In the end, members of the WG Grazing stated that support is not a scientific decision, but a political decision. In the end, it is stated, “given the complexity and multifunctionality of grasslands, there cannot be only one way, one strategy for grassland management and grazing. Therefore, feasible areas should be identified and targeted where grazing can be maximised and in areas which are not suitable for grazing, other types of land-use should be considered sustainable.”
WG Grazing members state, “if grazing is not supported, the proportion of grazing dairy cows will further decline”.
However, a joined endeavour has the potential to make a significant difference in transforming grass-based production systems and stimulate grazing.
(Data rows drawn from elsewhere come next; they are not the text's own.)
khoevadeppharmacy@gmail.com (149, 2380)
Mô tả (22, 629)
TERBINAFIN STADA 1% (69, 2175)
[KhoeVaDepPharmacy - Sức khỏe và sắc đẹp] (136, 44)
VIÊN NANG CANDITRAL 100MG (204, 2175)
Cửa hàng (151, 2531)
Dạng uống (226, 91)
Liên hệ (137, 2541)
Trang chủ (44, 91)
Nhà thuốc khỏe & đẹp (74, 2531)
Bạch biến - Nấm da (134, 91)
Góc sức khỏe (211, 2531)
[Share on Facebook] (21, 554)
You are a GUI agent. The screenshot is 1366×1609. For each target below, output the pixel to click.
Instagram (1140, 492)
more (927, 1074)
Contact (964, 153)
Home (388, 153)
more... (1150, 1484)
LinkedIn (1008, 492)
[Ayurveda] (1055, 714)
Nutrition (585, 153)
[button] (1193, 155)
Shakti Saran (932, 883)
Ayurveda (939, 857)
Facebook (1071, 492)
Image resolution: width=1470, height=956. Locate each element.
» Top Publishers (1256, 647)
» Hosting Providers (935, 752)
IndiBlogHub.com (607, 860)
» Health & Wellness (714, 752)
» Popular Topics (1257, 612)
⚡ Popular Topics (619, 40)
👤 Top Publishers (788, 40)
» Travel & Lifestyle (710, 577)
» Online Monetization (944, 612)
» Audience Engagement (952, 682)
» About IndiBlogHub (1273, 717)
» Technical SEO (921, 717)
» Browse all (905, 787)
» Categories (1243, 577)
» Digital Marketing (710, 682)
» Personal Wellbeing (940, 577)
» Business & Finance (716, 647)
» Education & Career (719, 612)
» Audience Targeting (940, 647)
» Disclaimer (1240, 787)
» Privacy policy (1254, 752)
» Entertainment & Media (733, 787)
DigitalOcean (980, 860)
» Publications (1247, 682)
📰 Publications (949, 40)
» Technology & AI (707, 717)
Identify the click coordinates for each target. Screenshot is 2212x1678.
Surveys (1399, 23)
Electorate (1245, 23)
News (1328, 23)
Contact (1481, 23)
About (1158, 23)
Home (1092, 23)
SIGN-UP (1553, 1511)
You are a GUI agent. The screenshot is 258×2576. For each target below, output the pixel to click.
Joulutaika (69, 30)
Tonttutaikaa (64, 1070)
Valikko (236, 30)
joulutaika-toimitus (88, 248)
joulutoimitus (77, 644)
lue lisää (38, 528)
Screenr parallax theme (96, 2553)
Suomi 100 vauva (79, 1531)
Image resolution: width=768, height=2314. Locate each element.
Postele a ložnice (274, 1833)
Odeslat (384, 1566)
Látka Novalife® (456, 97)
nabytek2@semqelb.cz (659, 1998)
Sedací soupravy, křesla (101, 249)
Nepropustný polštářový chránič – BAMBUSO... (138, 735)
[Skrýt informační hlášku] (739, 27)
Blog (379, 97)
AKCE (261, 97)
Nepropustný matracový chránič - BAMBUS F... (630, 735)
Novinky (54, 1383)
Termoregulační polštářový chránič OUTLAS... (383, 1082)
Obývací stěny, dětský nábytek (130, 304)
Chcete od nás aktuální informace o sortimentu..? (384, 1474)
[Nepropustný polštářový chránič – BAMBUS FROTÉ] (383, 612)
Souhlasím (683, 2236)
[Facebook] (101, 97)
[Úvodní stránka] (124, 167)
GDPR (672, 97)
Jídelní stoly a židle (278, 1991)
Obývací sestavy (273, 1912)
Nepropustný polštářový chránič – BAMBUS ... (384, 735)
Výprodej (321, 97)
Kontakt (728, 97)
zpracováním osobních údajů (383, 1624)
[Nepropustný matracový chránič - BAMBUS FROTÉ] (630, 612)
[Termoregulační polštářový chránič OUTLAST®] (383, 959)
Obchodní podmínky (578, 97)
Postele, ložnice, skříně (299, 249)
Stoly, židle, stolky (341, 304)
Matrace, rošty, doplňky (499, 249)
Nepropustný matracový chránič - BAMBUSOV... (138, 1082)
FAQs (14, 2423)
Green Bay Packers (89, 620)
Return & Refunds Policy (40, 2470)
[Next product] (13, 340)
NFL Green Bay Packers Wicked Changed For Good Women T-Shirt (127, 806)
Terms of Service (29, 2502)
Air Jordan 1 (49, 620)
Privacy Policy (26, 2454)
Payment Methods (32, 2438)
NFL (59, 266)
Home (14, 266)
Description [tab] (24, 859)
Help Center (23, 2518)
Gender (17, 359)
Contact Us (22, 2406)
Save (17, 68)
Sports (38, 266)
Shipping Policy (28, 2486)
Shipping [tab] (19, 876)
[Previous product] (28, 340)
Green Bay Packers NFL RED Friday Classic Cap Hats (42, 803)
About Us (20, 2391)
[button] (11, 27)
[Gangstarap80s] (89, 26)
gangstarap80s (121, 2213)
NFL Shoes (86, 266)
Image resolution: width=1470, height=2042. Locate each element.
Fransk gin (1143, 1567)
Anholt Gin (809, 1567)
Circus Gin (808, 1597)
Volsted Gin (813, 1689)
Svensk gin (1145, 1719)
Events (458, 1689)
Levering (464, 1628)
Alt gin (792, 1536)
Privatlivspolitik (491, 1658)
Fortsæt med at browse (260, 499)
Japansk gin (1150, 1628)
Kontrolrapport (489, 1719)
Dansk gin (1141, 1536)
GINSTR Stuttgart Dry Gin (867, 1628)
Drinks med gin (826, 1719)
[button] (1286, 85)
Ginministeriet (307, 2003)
A good example for this is the case of the Netherlands (illustrated in Figure 1
). A mix of stimulating actions (a Grazing Covenant signed by more than 80 parties from the full dairy chain, the initiation of grazing premiums for farmers and a strengthening of advice and education) [16
] has led to a trend change and an increase of the percentage of grazing dairy cows.
To conclude, in most countries in Europe the proportion of dairy cows grazing has been declining during the last decade. The WG Grazing identified a number of areas which can help increase levels of grazing, finding solutions in (1) new knowledge, (2) bringing the knowledge already available to practice, and (3) rewarding farmers for grazing as a service to society. In addition, the mind-set of the farmer is crucial and providing him/her with knowledge and support can have a positive impact and reverse the trend of declining grazing.